La frustración como causa de la enfermedad es algo probado científicamente cada vez más. Los estados depresivos pueden conducir a ciclos de alteración psicológica muy crónicos, lo que obviamente desemboca en el menor rendimiento del cuerpo e incluso hasta su depauperación. Por este motivo, hay muchas instituciones de salud mental abarrotadas con muchos casos. También se tiene que tener en cuenta por supuesto la causa de tales males para poder hacer un tratamiento adecuado que pueda reducir o acabar la frustración. Esto puede conllevar más o menos tiempo, dependiendo del compromiso personal del paciente. De igual forma contribuye su entorno.
Si no se trata a tiempo, se puede llegar a la conclusión de que esto puede degenerar en un estado patológico psicológico conocido como neurosis, definido hace mucho por Sigmund Freud. Famoso psicólogo austríaco, este siempre puso como postulación primeriza de esta causa a los resentimientos y a las neuropatías generadas por traumas que se han producido de alguna manera en la primera infancia. La teoría fundamental de Freud al respecto dice que la etiología común de la enfermedad mental es siempre la frustración, el incumplimiento de deseos infantiles, jamás dominados y que se arraigaron hondamente en la mente del enfermo.
Lo anterior significa que se tiene que producir un cambio de actitud radical en las personas. Esto no es menos cierto al tratar de investigar los factores que desencadenan el constante apego por situaciones o por productos que supuestamente traen mayor felicidad a alguien. Pensamientos como no tengo lo que tiene el vecino o un amigo pueden ser recurrentes. Faltando un auto dominio necesario en esta área, es lógico que la frustración venga en forma repetida, y que incluso se sienta mayor frustración al saber que no se puede dominar la misma. En estos casos, hace falta un trabajo serio.
El mecanismo que se activa en la neurosis, según Freud, es no solo una pérdida de la realidad, sino una sustitución de ella. En consecuencia, la neurosis es una expresión de la rebeldía contra el mundo exterior, una incapacidad para adaptarse a la realidad. Los factores de desigualdad social pueden ser causa en mayor o menor grado de la frustración como desencadenante de la enfermedad.

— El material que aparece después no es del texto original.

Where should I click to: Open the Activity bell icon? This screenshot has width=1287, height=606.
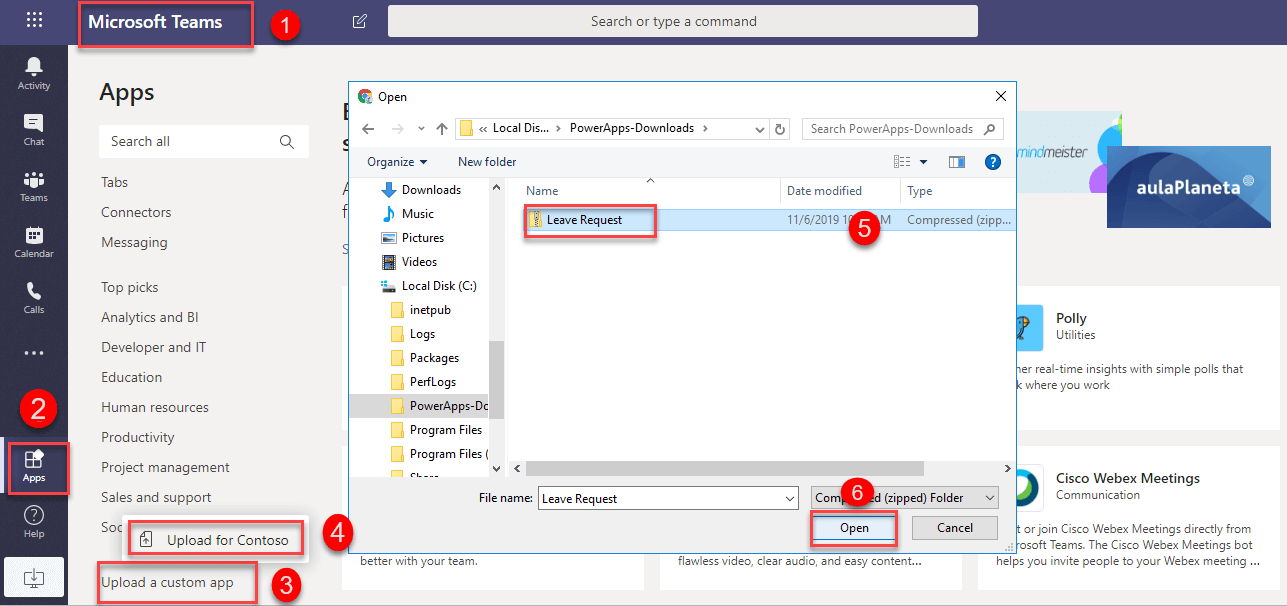pyautogui.click(x=34, y=72)
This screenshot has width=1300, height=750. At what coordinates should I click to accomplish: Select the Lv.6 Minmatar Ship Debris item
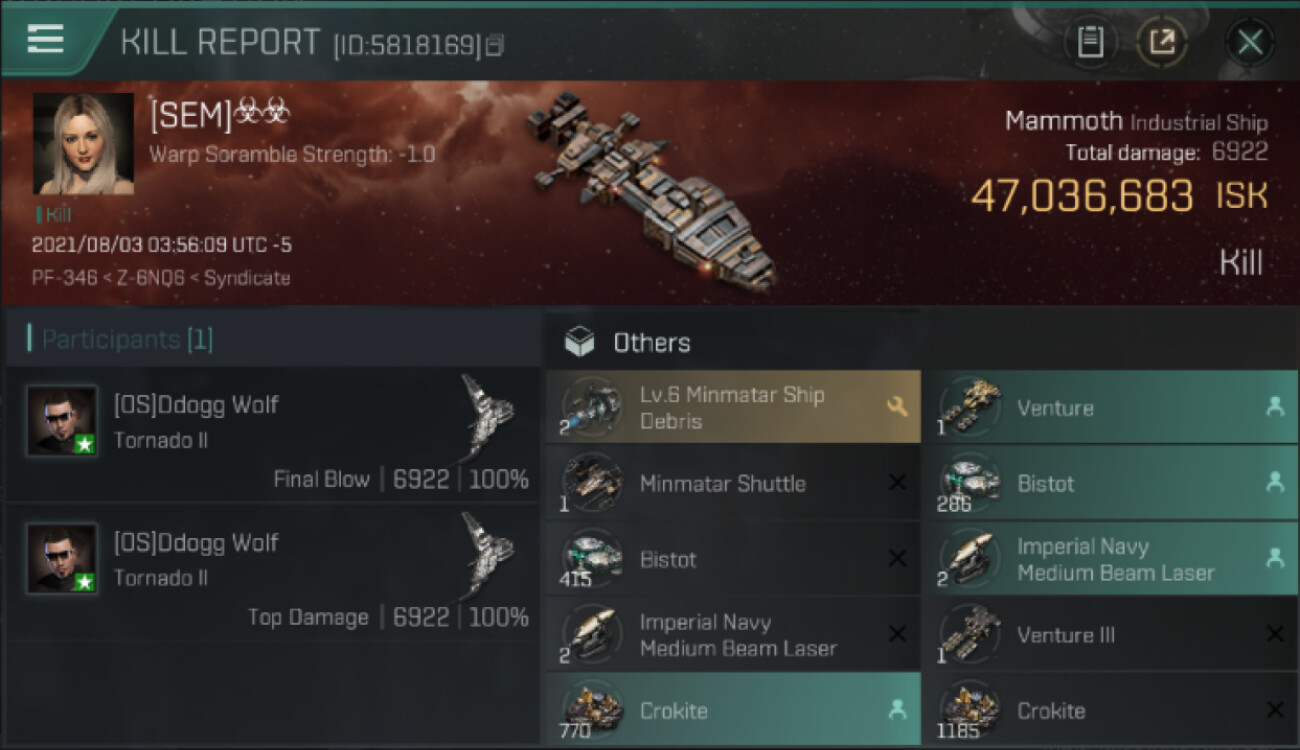732,407
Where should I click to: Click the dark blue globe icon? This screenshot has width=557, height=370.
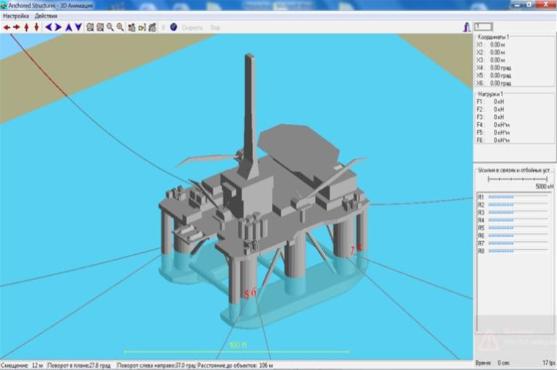tap(173, 27)
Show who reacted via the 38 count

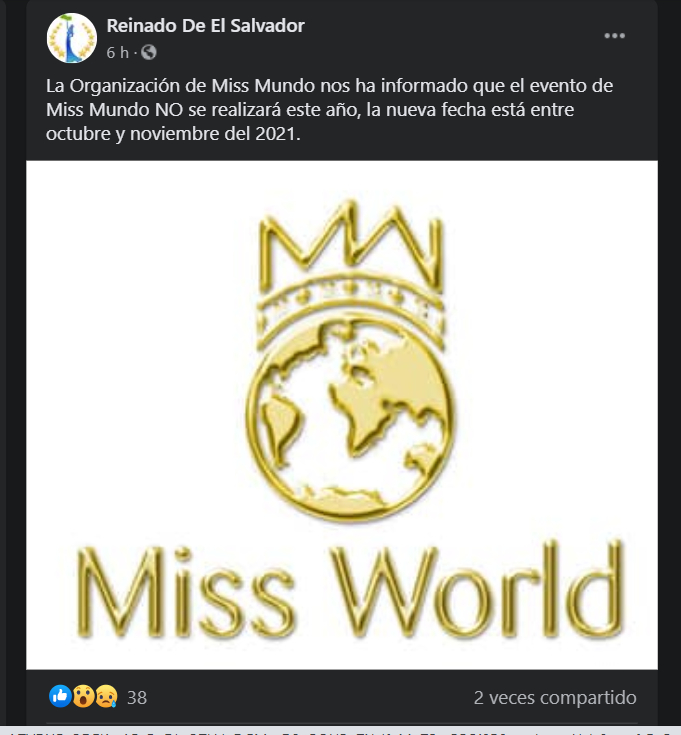tap(137, 697)
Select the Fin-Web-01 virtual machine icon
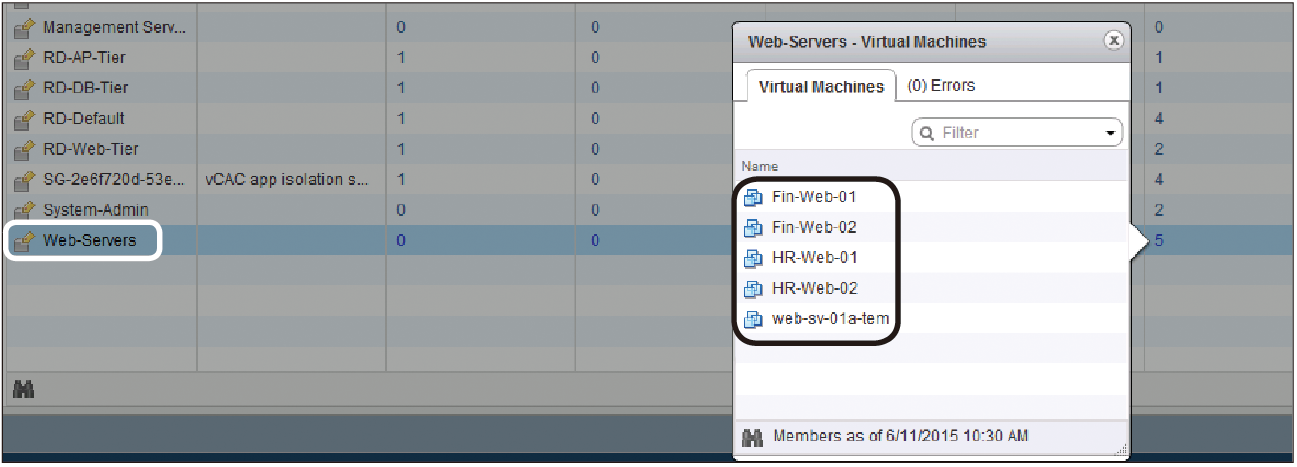Screen dimensions: 1297x467 755,197
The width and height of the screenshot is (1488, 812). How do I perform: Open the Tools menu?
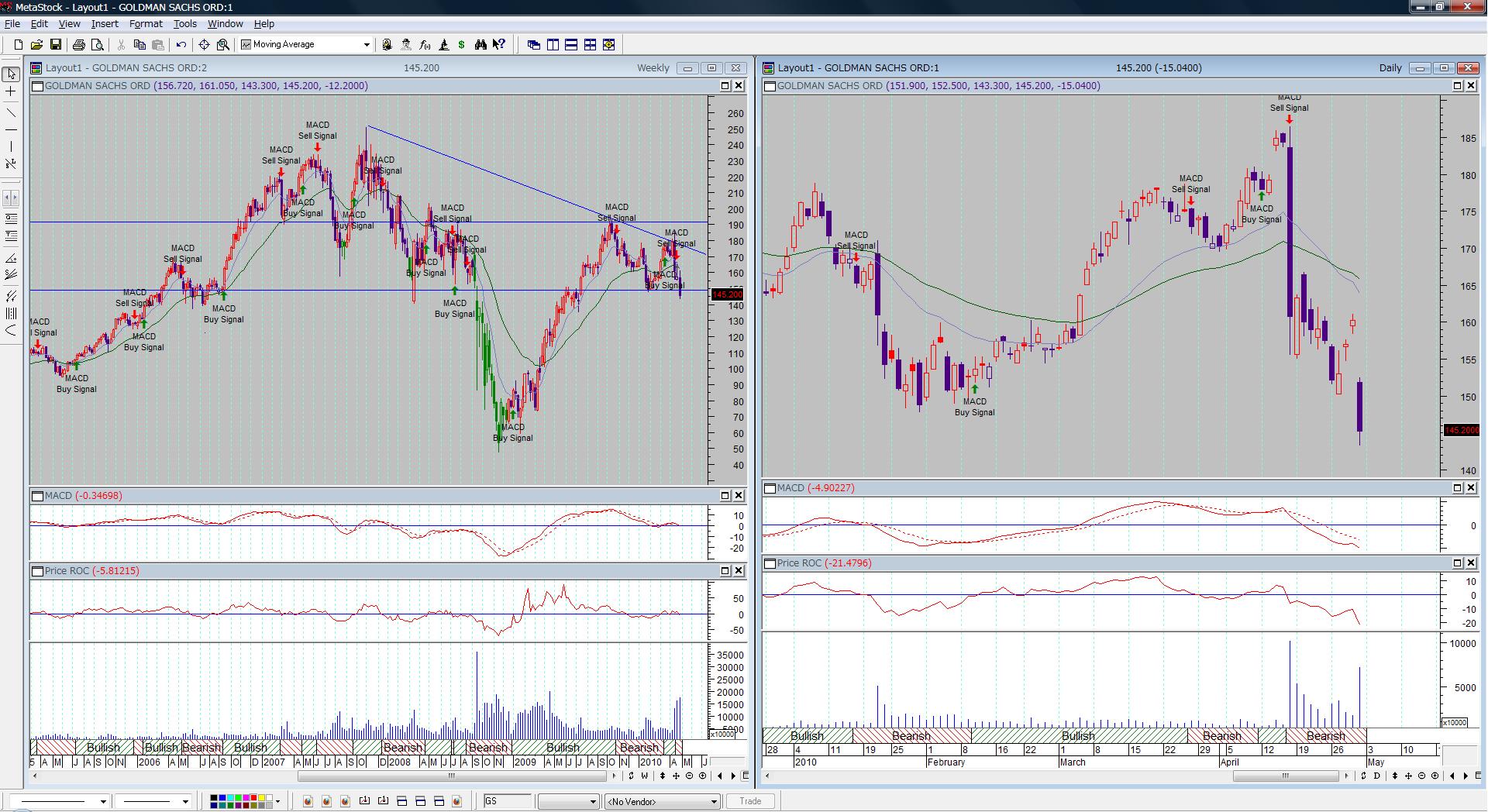184,24
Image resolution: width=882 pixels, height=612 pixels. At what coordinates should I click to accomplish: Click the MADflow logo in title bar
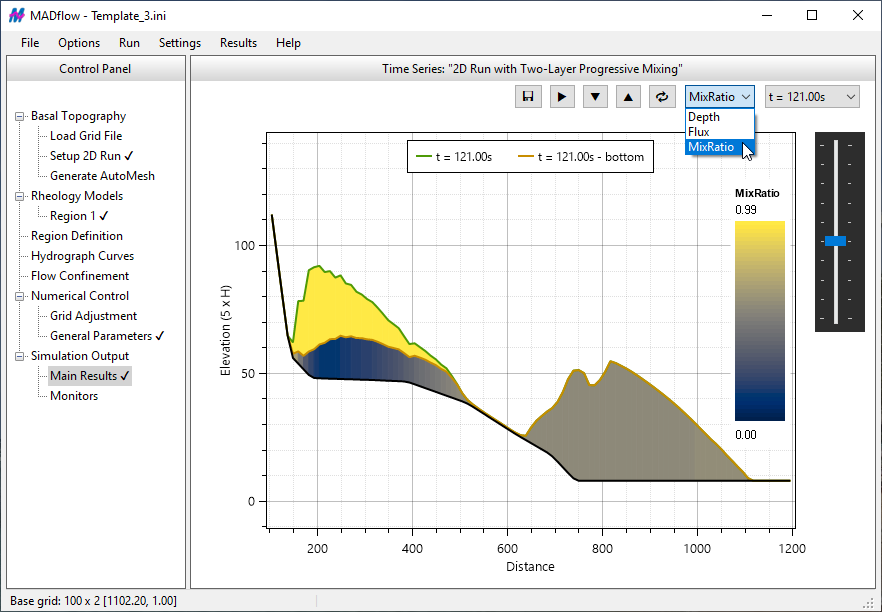pyautogui.click(x=17, y=15)
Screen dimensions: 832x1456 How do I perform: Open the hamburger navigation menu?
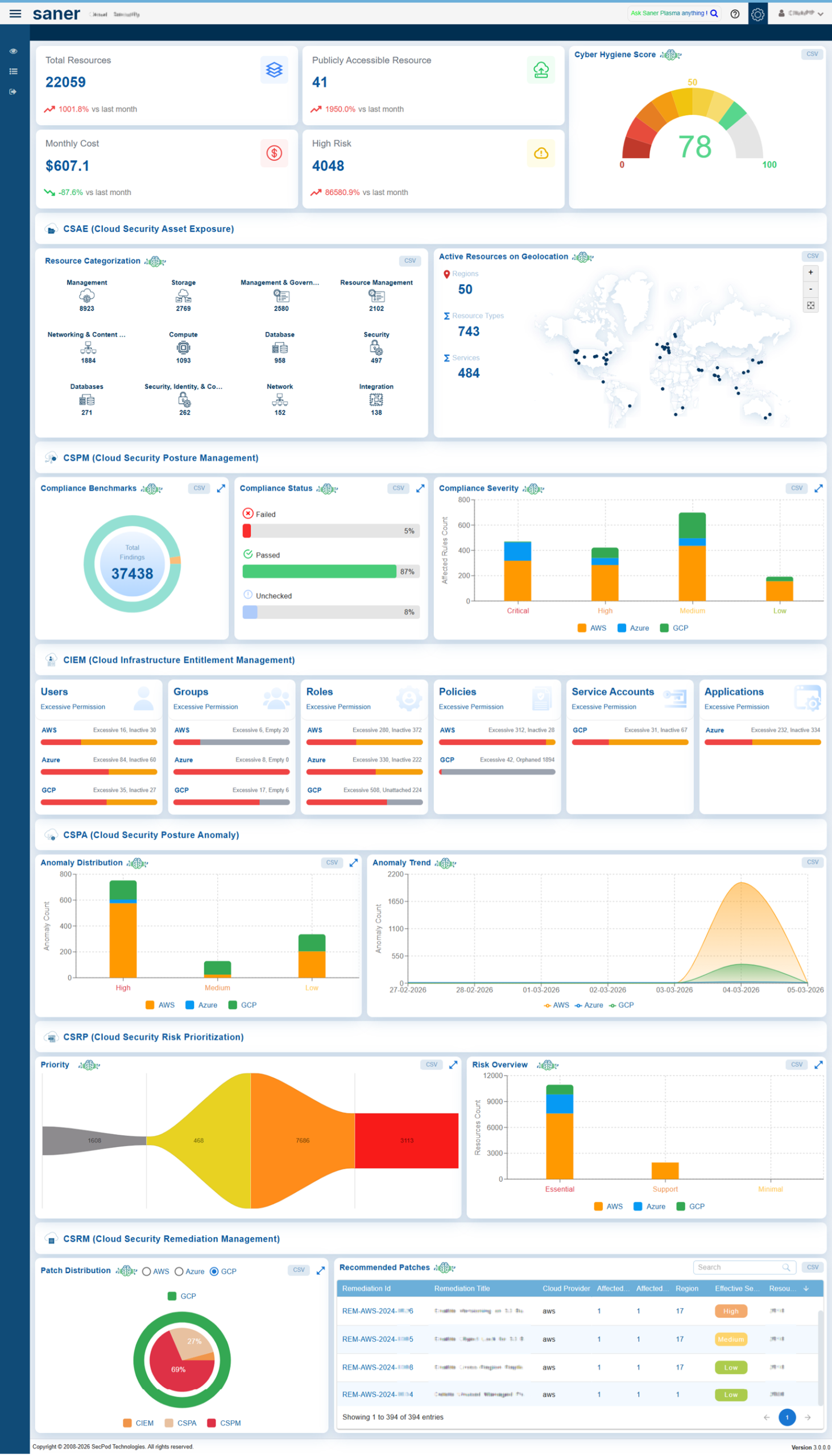click(x=15, y=14)
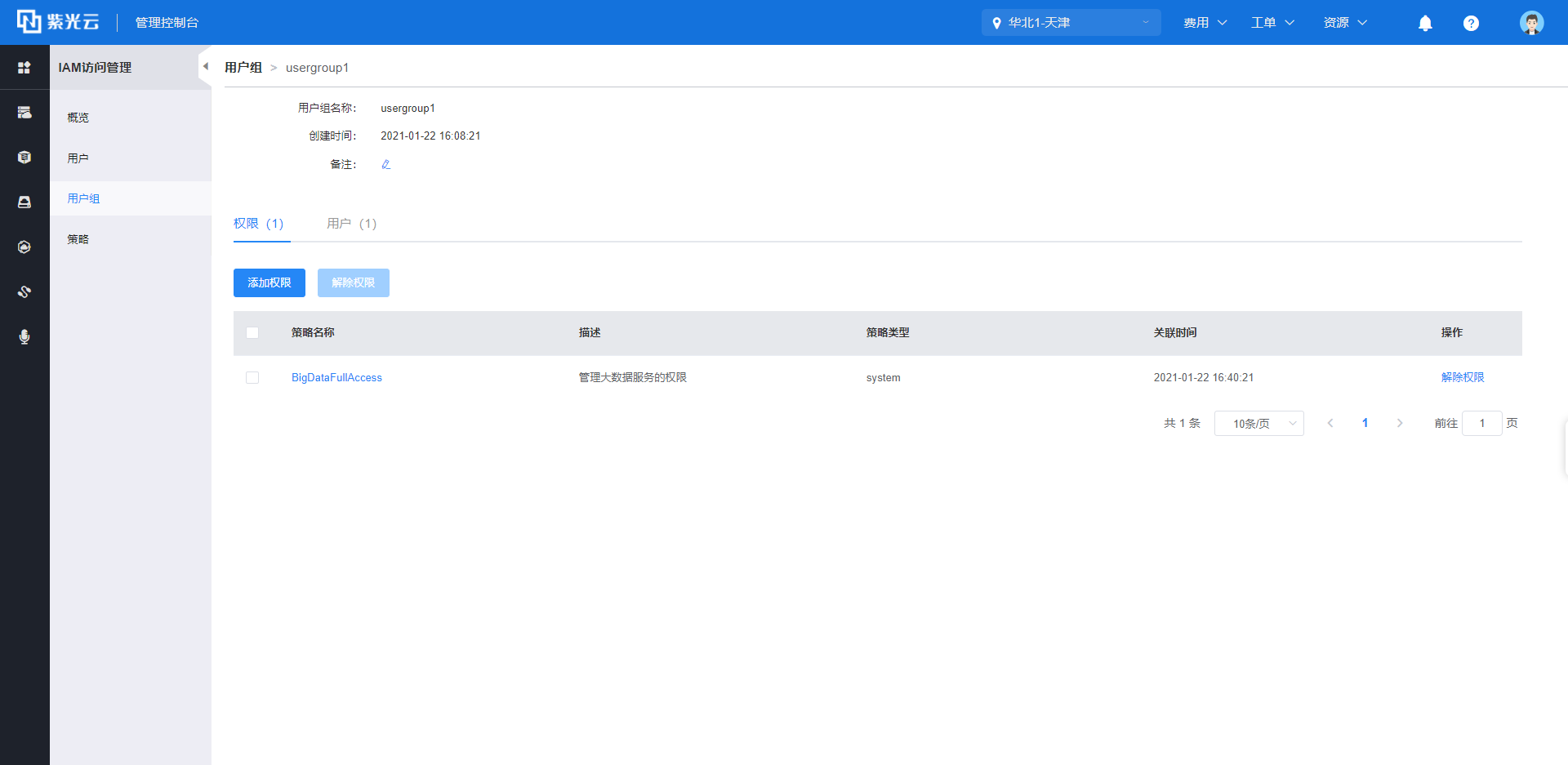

Por eso, es que hay ciertos enfermos que en realidad lo están no directamente por la acción de una bacteria o un microorganismo, sino porque están llenos de envidia. Esta envidia se acumula en su interior y produce malestar.
Guisnberg es un autor argentino que nos dice que las causas de la neurosis deben ser buscadas en los factores sociales como son trabajo, status, clase, entre otros. Lo que puede llevar a la pregunta de cuánto el gobierno influye en el bienestar de población.